The subsidy payment is claimed using IRS Form 8038-CP, according to Rebecca Harrigal, a shareholder at Greenberg Traurig in Philadelphia. Harrigal formerly served as director of the Internal Revenue Service's Tax-Exempt Bond office.

“It’s actually a very cool form because if you try to enter something in a field that’s wrong, it will say this is an inappropriate entry for this field,” Harrigal said. “That was the first smart form that came out and it was part of the lean Six Sigma process.”

A TIGTA spokeswoman said Thursday that the audit hasn't yet begun.

TIGTA lists 146 program audits for fiscal 2018 that are “concentrated on high-risk areas and the IRS’ progress in achieving its strategic goals.”

BABs were issued in 2009 and 2010 under the America Recovery and Reinvestment Act, allowing state and local governments that issued them to receive subsidy payments throughout the life of the bonds.

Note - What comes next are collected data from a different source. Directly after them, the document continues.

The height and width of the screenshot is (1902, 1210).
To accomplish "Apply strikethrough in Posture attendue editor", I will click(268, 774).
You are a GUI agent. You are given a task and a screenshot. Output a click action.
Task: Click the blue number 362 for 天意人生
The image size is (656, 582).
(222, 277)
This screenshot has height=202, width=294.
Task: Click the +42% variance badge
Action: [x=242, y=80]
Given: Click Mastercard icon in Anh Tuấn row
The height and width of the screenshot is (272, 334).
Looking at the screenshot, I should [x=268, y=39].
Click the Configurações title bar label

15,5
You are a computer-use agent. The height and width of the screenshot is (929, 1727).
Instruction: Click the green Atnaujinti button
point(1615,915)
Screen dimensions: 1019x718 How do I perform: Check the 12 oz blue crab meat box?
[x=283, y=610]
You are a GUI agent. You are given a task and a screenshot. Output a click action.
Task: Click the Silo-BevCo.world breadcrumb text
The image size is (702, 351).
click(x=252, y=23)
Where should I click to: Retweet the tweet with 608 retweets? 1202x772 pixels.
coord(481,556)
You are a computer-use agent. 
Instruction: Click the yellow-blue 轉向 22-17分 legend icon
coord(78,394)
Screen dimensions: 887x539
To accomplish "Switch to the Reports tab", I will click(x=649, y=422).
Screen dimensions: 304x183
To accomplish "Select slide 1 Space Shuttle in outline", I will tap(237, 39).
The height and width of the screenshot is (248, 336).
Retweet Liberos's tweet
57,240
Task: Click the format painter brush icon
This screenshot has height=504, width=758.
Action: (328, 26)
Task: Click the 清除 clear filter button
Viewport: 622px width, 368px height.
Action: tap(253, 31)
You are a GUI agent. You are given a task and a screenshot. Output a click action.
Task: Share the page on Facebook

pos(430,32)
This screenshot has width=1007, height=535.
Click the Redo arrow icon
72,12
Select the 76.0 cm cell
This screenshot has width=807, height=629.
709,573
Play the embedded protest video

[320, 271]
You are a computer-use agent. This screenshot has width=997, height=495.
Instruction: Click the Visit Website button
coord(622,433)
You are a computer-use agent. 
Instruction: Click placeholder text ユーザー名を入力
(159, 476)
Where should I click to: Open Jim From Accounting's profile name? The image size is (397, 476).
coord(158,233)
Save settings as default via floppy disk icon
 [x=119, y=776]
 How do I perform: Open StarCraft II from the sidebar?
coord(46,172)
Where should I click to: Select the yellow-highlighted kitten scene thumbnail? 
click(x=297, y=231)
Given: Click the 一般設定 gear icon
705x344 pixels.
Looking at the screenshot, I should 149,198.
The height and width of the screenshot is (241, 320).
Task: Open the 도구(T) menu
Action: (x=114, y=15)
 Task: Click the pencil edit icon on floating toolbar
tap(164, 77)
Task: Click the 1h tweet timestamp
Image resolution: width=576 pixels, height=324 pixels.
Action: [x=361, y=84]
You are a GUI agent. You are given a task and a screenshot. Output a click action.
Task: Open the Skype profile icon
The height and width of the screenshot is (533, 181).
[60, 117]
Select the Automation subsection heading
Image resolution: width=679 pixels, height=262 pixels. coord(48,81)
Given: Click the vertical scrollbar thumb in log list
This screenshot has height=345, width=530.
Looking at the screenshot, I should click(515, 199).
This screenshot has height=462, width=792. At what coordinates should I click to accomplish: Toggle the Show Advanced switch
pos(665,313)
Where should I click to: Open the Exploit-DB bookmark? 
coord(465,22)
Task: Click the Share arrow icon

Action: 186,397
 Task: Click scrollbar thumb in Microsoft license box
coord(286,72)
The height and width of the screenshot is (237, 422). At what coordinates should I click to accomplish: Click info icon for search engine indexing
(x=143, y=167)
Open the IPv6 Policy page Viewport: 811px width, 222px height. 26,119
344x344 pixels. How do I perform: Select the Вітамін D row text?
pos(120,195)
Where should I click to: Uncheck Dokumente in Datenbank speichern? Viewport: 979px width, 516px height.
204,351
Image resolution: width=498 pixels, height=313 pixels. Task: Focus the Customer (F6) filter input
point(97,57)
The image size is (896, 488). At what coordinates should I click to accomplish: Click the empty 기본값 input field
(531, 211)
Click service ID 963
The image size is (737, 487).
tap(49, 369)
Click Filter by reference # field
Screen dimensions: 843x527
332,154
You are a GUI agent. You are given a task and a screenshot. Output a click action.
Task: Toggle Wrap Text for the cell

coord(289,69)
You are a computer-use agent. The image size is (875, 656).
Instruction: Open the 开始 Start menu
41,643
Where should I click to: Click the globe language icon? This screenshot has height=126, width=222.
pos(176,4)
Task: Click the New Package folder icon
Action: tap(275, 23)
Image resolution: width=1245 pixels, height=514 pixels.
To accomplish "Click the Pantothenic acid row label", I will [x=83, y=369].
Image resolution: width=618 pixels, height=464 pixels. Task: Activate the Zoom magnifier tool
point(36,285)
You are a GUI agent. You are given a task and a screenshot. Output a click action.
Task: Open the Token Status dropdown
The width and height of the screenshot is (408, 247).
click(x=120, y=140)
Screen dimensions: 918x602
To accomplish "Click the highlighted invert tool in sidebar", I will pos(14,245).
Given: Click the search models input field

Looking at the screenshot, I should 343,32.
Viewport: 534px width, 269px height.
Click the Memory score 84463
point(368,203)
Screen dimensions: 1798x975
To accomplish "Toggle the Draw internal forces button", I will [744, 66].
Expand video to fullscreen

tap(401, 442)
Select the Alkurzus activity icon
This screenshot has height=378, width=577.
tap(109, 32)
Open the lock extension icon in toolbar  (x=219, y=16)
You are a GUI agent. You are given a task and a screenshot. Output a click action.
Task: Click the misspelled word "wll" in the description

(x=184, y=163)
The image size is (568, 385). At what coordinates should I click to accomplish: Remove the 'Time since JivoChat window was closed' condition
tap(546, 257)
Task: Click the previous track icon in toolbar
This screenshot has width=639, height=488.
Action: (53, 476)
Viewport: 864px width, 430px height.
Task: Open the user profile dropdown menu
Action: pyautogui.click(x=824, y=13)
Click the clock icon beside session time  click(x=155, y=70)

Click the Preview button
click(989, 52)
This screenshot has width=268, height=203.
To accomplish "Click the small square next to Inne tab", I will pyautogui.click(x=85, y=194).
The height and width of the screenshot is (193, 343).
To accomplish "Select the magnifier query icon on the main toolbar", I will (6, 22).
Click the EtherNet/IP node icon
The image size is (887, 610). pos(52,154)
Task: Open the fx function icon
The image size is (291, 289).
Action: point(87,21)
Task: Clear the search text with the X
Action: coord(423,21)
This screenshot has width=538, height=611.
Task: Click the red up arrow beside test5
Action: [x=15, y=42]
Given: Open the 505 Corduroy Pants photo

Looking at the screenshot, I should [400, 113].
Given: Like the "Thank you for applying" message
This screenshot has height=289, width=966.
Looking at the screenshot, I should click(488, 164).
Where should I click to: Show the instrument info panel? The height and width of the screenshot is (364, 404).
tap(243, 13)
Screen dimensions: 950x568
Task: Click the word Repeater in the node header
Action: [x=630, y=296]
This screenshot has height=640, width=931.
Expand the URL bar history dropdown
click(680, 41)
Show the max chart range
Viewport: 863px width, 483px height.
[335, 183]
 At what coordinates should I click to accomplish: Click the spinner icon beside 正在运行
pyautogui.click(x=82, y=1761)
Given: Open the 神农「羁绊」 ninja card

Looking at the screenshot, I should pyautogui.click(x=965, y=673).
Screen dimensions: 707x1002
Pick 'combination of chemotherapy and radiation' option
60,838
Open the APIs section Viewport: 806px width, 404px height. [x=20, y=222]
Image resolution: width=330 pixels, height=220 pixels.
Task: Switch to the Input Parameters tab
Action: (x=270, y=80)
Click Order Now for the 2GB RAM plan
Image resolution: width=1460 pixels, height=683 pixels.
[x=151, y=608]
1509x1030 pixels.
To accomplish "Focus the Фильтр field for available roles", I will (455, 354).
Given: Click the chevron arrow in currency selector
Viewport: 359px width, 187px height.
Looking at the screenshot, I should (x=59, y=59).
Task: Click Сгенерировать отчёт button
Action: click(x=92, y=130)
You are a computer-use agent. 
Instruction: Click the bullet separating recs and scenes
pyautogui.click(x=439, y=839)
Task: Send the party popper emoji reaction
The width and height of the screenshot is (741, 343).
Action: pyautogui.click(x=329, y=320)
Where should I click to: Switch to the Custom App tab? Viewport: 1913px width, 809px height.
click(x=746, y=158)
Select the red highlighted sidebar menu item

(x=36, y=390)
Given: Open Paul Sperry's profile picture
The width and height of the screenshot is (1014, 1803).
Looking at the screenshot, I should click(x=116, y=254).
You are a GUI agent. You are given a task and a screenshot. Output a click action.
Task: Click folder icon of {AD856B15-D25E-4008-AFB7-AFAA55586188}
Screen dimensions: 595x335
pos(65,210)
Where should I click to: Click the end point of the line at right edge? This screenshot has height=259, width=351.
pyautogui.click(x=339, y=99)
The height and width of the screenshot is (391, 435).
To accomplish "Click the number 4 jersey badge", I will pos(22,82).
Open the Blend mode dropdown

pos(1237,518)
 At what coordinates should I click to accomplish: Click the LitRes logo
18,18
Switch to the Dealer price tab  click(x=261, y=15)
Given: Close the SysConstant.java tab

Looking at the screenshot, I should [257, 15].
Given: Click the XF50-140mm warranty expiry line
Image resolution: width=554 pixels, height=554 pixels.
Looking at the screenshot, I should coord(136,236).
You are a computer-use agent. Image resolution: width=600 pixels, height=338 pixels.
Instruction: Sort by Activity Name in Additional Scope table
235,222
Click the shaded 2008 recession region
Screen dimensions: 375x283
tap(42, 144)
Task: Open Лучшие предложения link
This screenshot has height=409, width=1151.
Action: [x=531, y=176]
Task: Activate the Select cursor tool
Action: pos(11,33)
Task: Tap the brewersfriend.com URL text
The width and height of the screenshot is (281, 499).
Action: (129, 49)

Some BAB issuers have either redeemed, or announced they can redeem, their bonds because sequestration triggered extraordinary redemption provisions in their bond documents.

Sequestration of mandatory spending was initially supposed to last through fiscal 2021, but was extended through fiscal 2023 under a 2013 budget agreement. It was then extended through 2024 in February 2014 in a bill that repealed reductions in cost of living increases for younger military retirees.

A budget deal in October 2015 extended sequestration to fiscal 2025 and the recently announced two-year budget deal extends it through 2027.